◆ **Your instructions**
Rewrite the records starting at the line containing "The height and" and ending at the line containing "click(x=1162, y=275)", with "carousel" replaced by "slideshow" and nothing else changed. Give only those lines, and leave the pictures out.

◆ **Recorded information**
———

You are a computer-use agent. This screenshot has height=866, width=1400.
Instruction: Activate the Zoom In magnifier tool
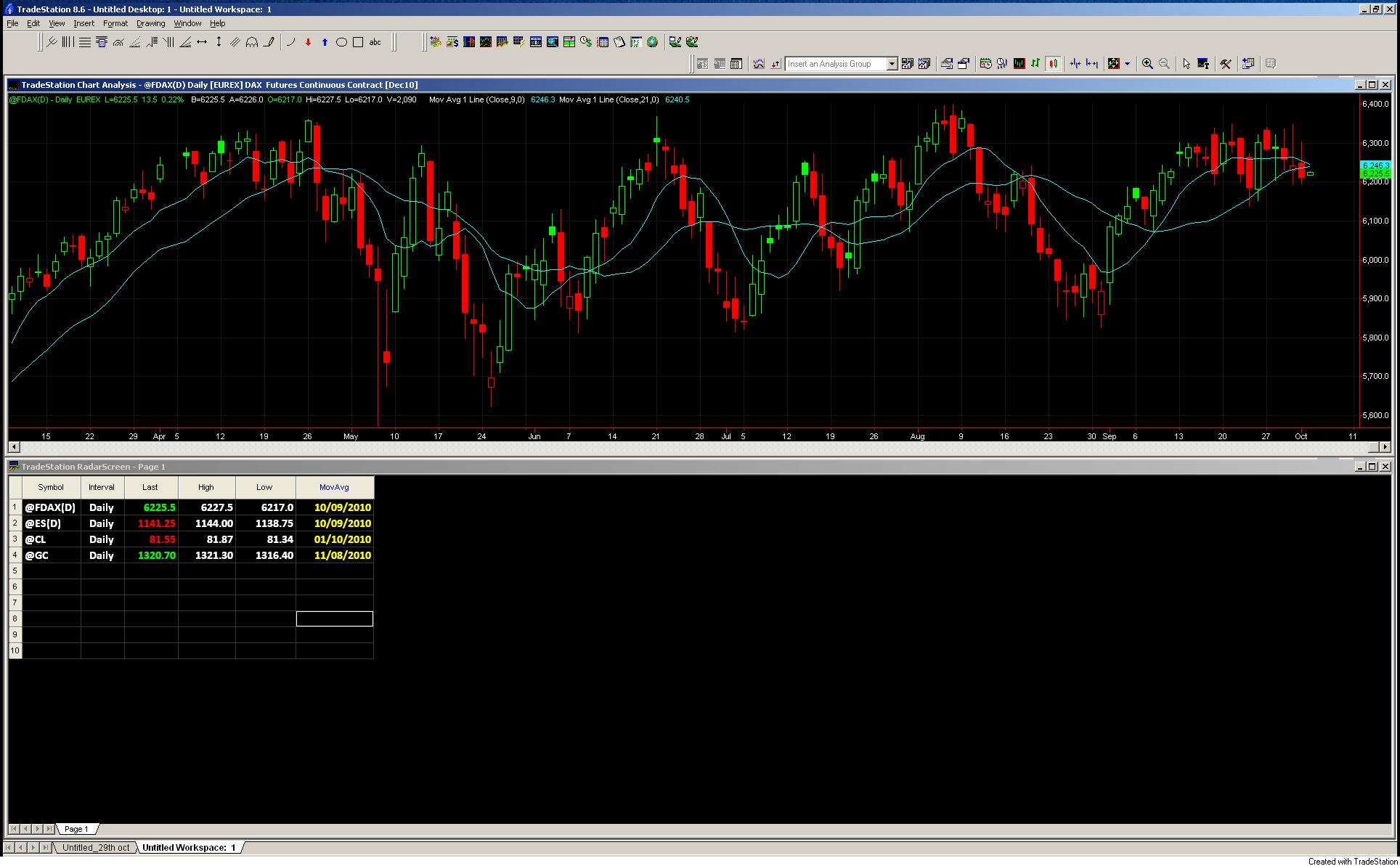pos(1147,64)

———

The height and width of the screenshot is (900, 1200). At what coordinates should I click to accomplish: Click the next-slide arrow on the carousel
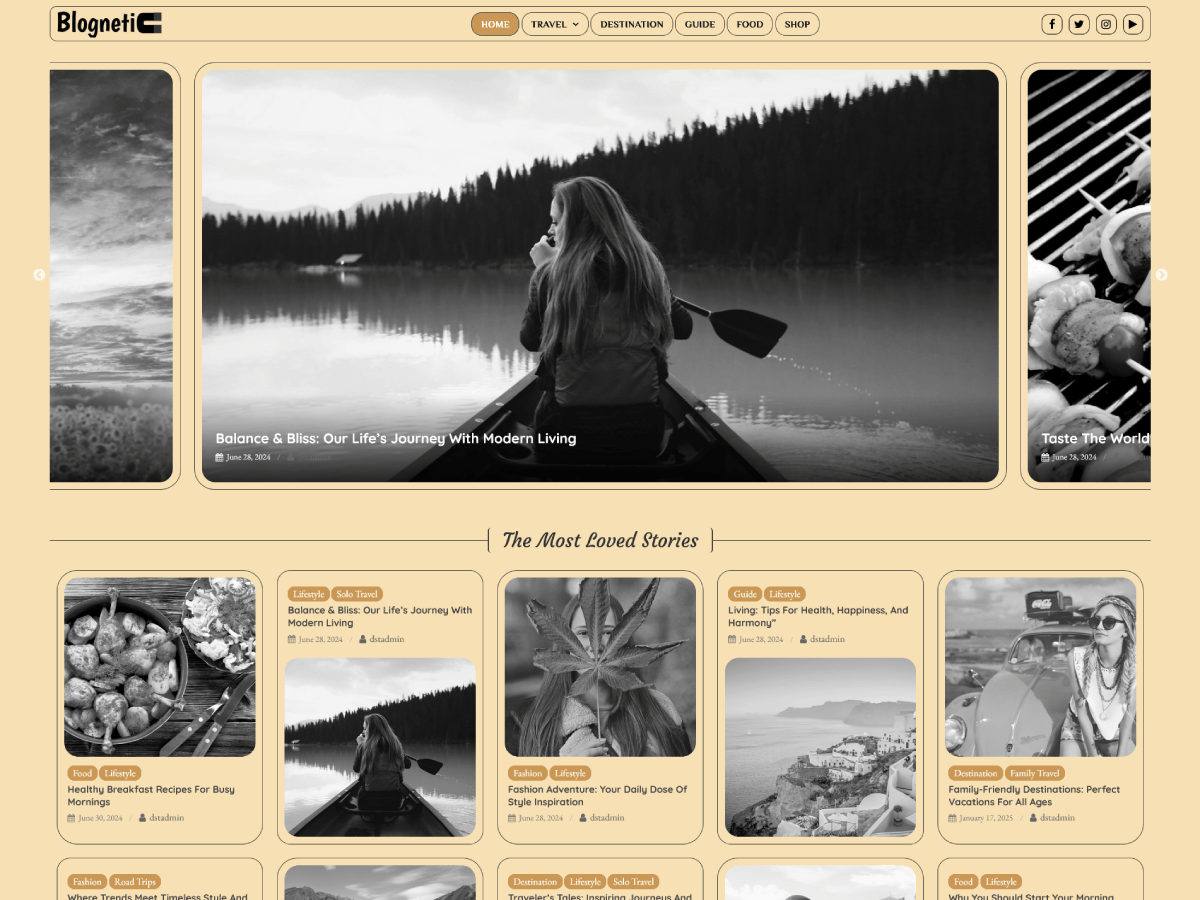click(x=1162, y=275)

———

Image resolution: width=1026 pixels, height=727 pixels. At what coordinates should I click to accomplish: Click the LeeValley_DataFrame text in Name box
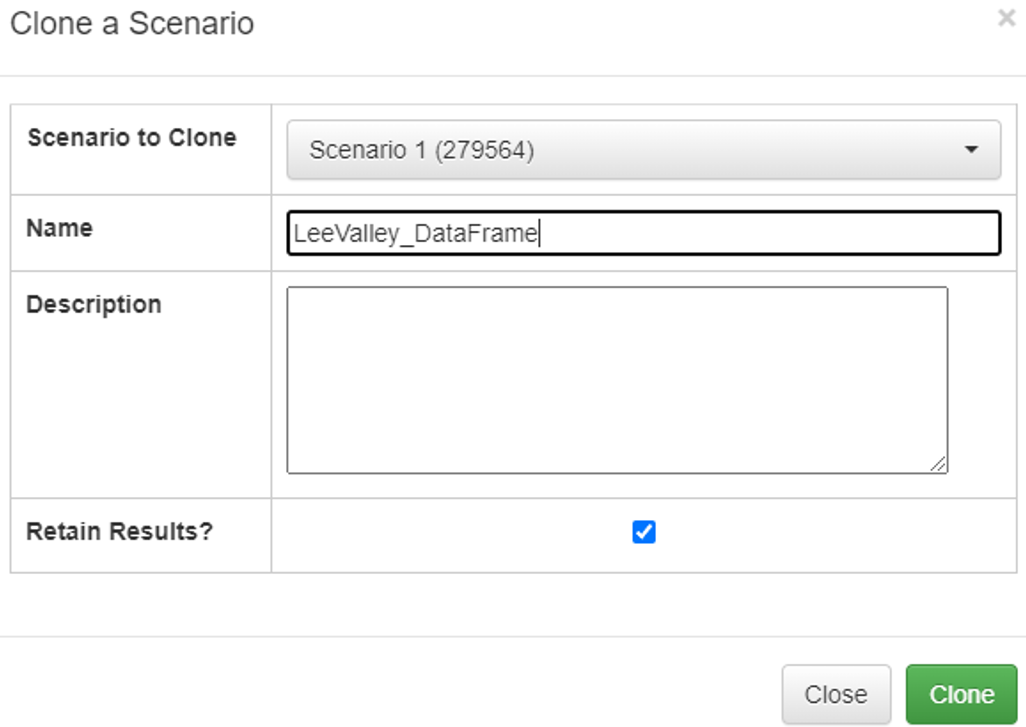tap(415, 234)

———

◆ **Task result**
The height and width of the screenshot is (900, 1200). At what coordinates should I click to accomplish: Click the next-slide arrow on the slideshow
click(x=1162, y=275)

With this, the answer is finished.